There is one more piece of equipment that I've neglected to mention, and that's artefacts. Artefacts can be found in a mysterious alternate world that you enter through portals found in the levels, and grant you a special ability such as  the infamous "wallhack" which allows you to see enemies through walls. Artefacts must be used with care however since they will consume mind points. Overdose and you will lose your sanity in the often eerie and hospitable labyrinths present in One More Dungeon. At least one saving grace is you won't get lost thanks to the map that you can bring up any time at the press of a button.

Despite the various items, enemy types and procedurally generated levels, One More Dungeon did fail to grab me as far as replayability goes. The base mechanics mainly consist of kiting the enemies and evading their ranged attacks while occasionally hitting them, using all the loot you discover. There's no denying it lacks tactical depth, or any sort of nuance to its systems. There are multiple mutators that you can purchase with the points you score on each run that will mix up the recipe a bit when you select them, but they didn't help assuage this problem much. Some people might get a kick out of them, but it wasn't for me. 

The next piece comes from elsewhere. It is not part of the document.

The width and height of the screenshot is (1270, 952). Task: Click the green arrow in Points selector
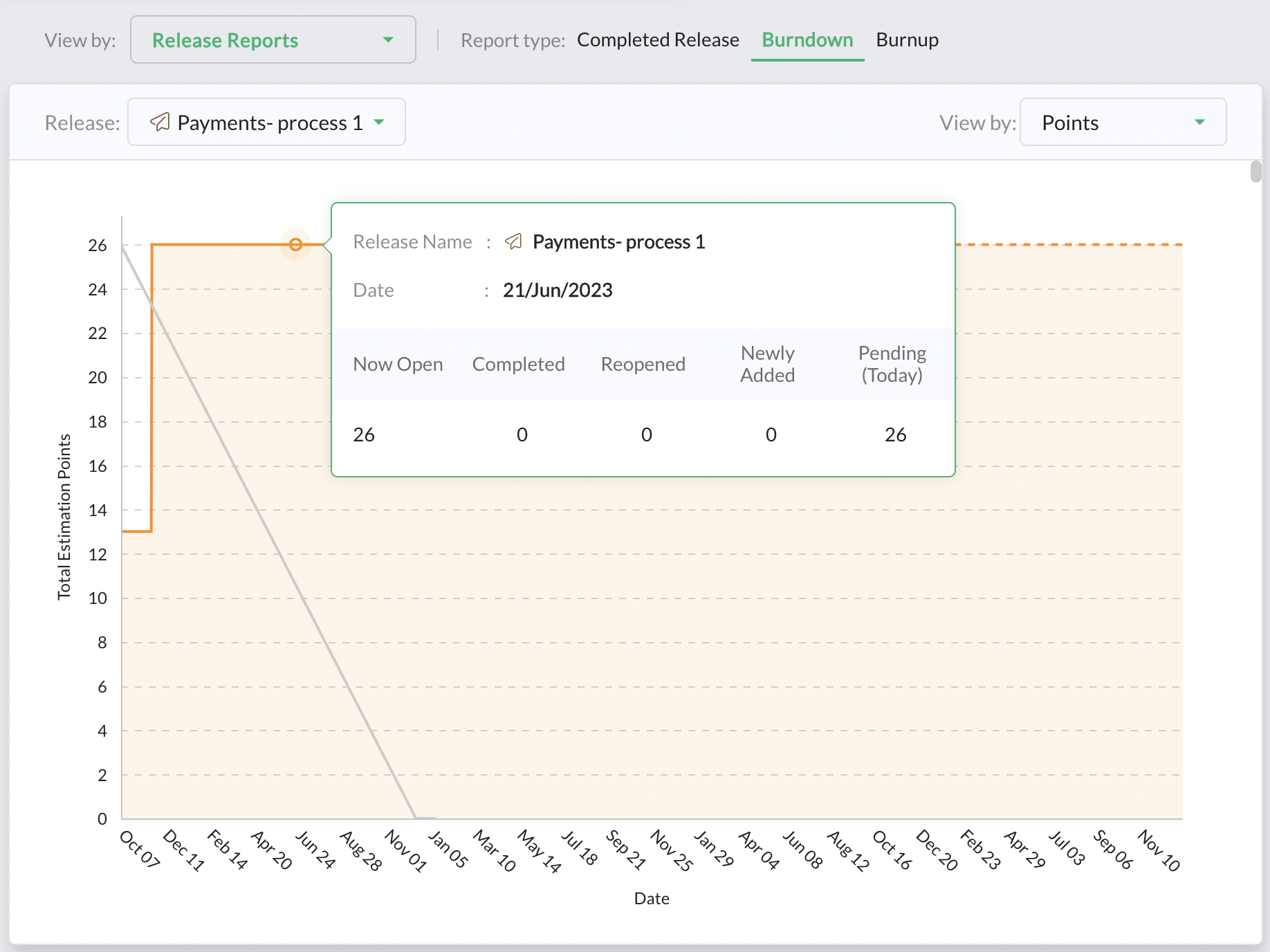point(1199,122)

Visually you're going to know whether One More Dungeon appeals just glancing at the screens. It's very pixellated and presented in a voxel fasion, much like Minecraft before it, which is obviously quite a popular choice in the indie world right now. Some people are going to find it flat out ugly, while others may even perhaps find it quite charming.

Overall One More Dungeon won't be the game to blow your mind or keep you playing, bleary eyed until the wee hours of a work morning. Despite that, it does a decent job at what it sets out to do and offers quick fun that will have you returning again and again every once in a while. That, and at just £4 it really is quite affordable.